GUERRIERO DI CAPESTRANO, CONSORTE PRESENTA ESPOSTO IN PROCURA: “DATI SCIENTIFICI NEGATI”

 RETEABRUZZO


Documenti dichiarati esistenti ma mai consegnati, risposte frammentarie e, soprattutto, il dubbio persistente sull’autenticità dei simboli identitari della regione. Si sposta in Procura la battaglia di Alessio Consorte, giornalista e divulgatore scientifico, sulla trasparenza dei dati scientifici relativi ai più importanti reperti del Museo Archeologico Nazionale “Villa Frigerj” di Chieti. 

Al centro dell’esposto-querela depositato presso il Tribunale di Pescara c’è il Guerriero di Capestrano, insieme al torso femminile e ad alcune stele italiche. Opere inestimabili che, secondo Consorte, mancherebbero di una “certificazione scientifica” definitiva. Il nodo del contendere sono le analisi di fluorescenza a raggi X (XRF), esami chimici fondamentali per stabilire la composizione dei materiali e, di conseguenza, l’autenticità dei reperti. Nonostante il Ministero della Cultura ne abbia dichiarato il possesso, questi dati non sarebbero mai stati esibiti nella loro interezza.

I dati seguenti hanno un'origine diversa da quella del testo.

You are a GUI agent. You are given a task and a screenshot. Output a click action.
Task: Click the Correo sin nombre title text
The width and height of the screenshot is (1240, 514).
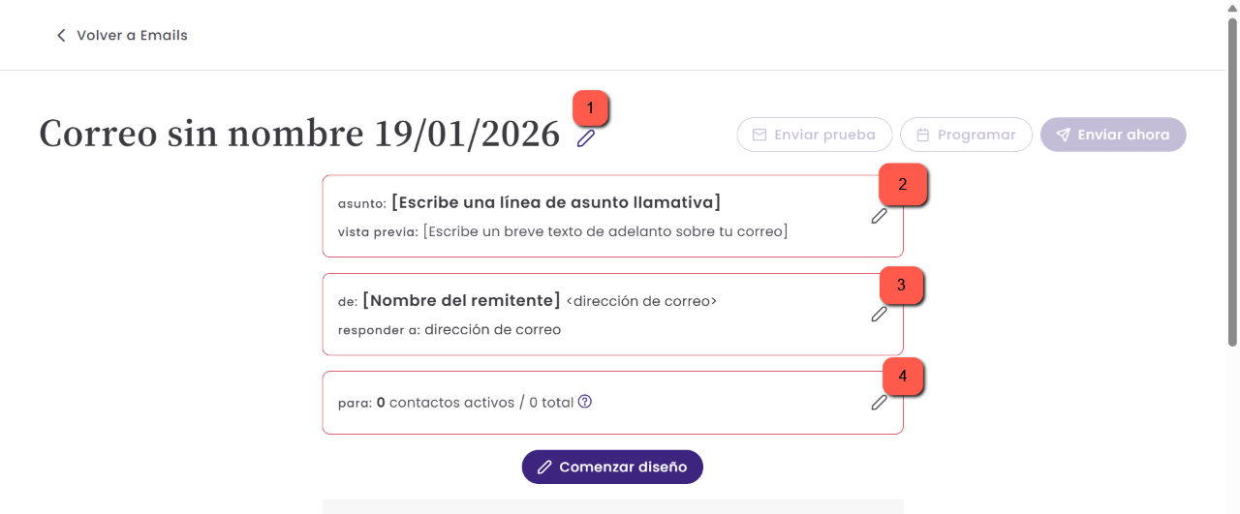point(299,135)
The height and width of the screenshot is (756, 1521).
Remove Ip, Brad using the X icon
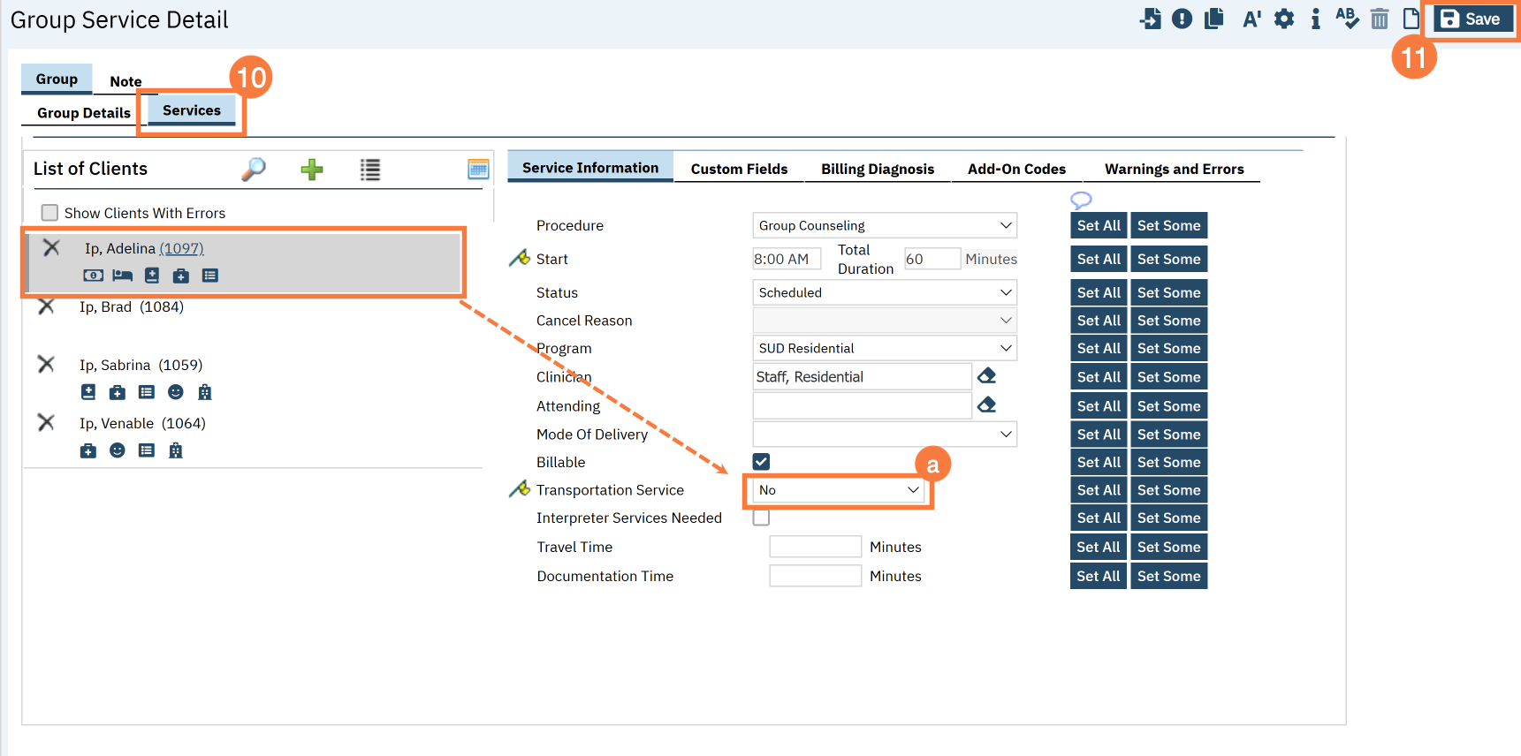click(46, 306)
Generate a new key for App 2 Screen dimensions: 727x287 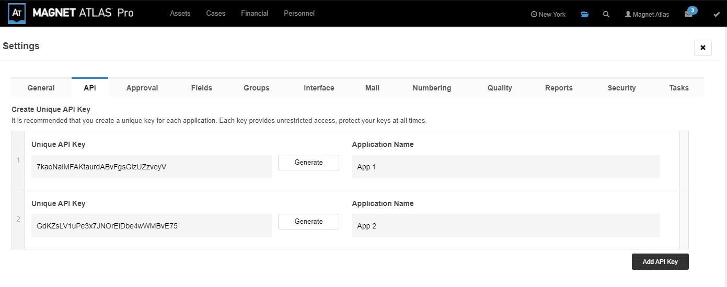click(308, 222)
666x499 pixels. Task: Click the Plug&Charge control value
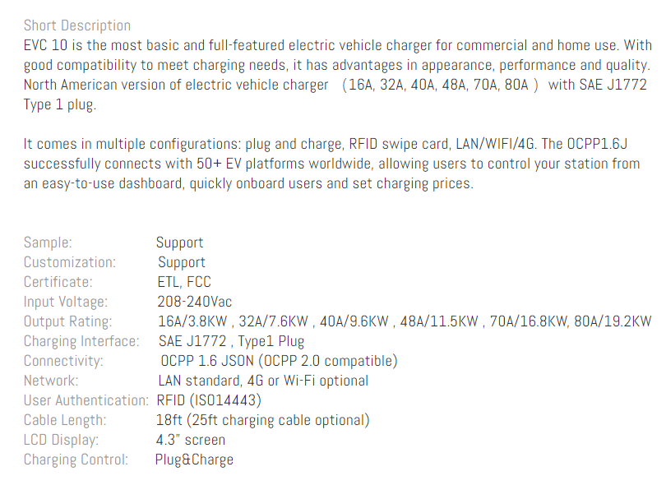(x=194, y=460)
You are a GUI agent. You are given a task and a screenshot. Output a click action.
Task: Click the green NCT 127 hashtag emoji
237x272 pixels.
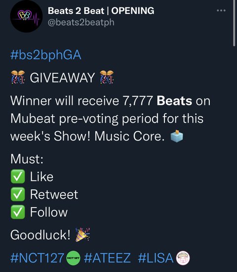click(73, 258)
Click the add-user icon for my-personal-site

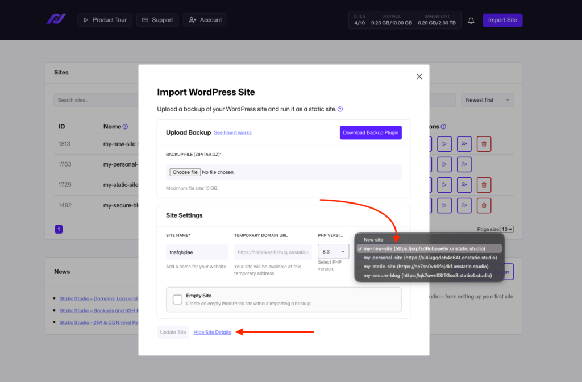tap(464, 164)
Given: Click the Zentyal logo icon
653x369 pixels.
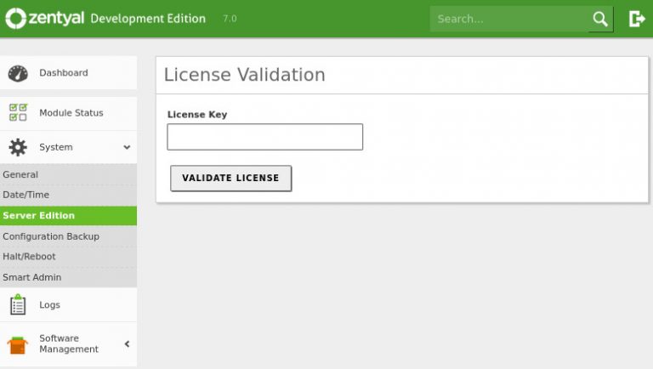Looking at the screenshot, I should [x=14, y=19].
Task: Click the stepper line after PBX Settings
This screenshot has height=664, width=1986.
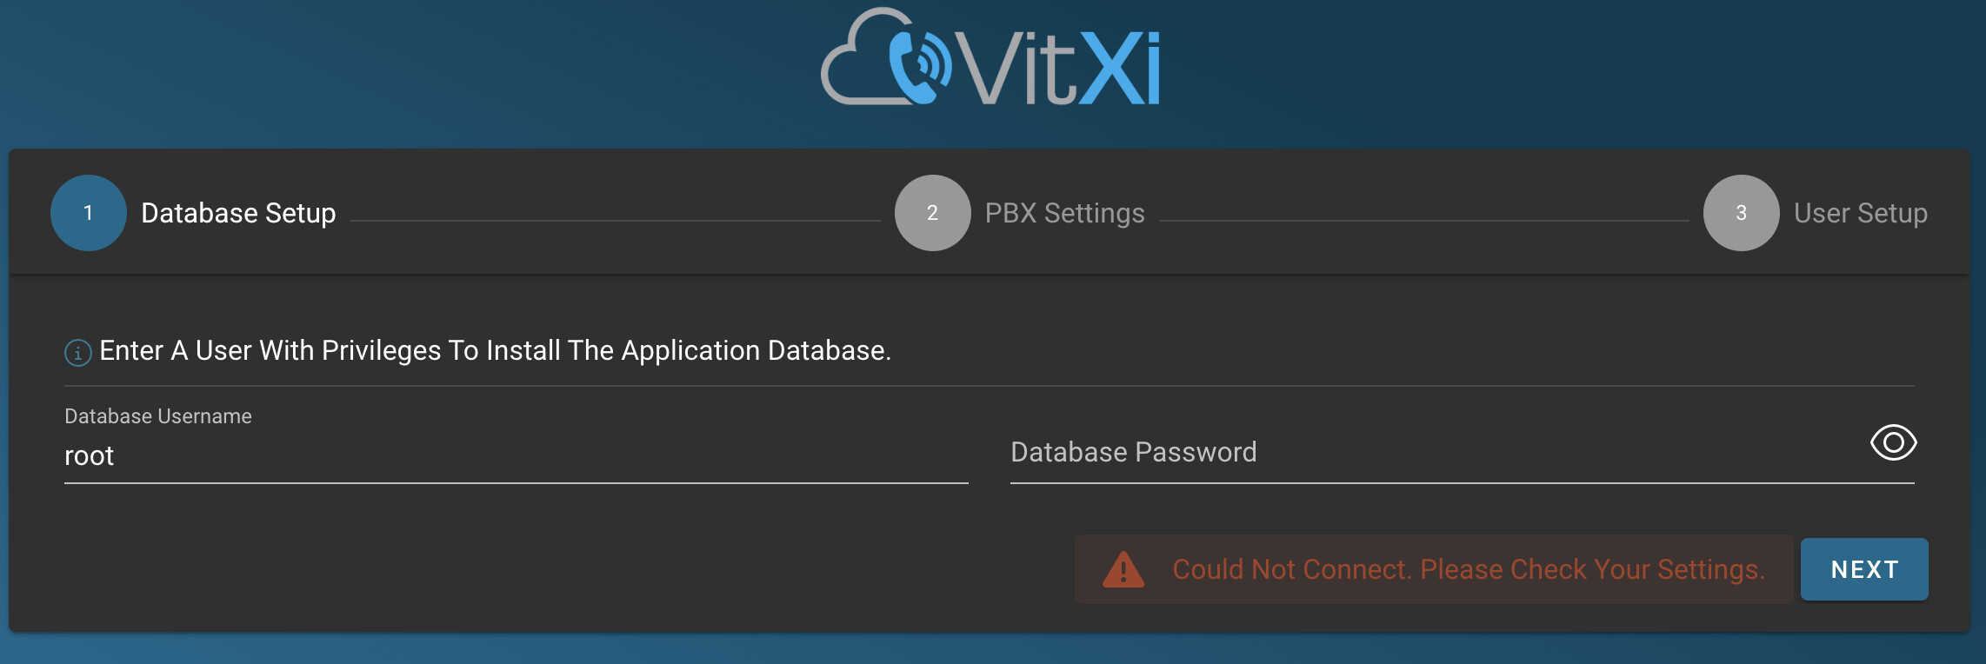Action: pos(1424,221)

La vicenda non è nuova alle aule di giustizia. Consorte, assistito inizialmente dall’avvocato Luca Presutti, ha già ottenuto due sentenze favorevoli dal TAR Abruzzo. I giudici amministrativi avevano ordinato al Ministero la consegna degli atti, ma la risposta è stata ritenuta inadeguata: al posto dei grafici analitici (gli spettri XRF), sarebbero stati inviati materiali non pertinenti e versioni contrastanti sulla reale disponibilità delle analisi.

Per superare questa impasse, era stata persino nominata un Commissario ad acta, la professoressa Valeria Acconcia dell’Università “G. d’Annunzio”, incaricata di recuperare la documentazione che gli uffici ministeriali sembrano non riuscire (o non volere) fornire.

L’azione legale è il naturale proseguimento del lavoro di indagine già avviato da Consorte con il film-inchiesta “Il guerriero mi pare strano”, nel quale venivano sollevati pesanti interrogativi sulla genesi del ritrovamento e sulle caratteristiche del reperto simbolo dell’Abruzzo.

Ora la parola passa alla magistratura penale. Assistito dall’avvocato Enrico De Pascale, Consorte chiede di fare luce su eventuali responsabilità relative all’occultamento di atti e sulla trasparenza amministrativa. Se i dati XRF non dovessero esistere o risultassero difformi da quanto atteso, si aprirebbe un caso senza precedenti nella storia dell’archeologia italiana: il simbolo di un’intera regione potrebbe vedere messa in discussione la sua millenaria identità.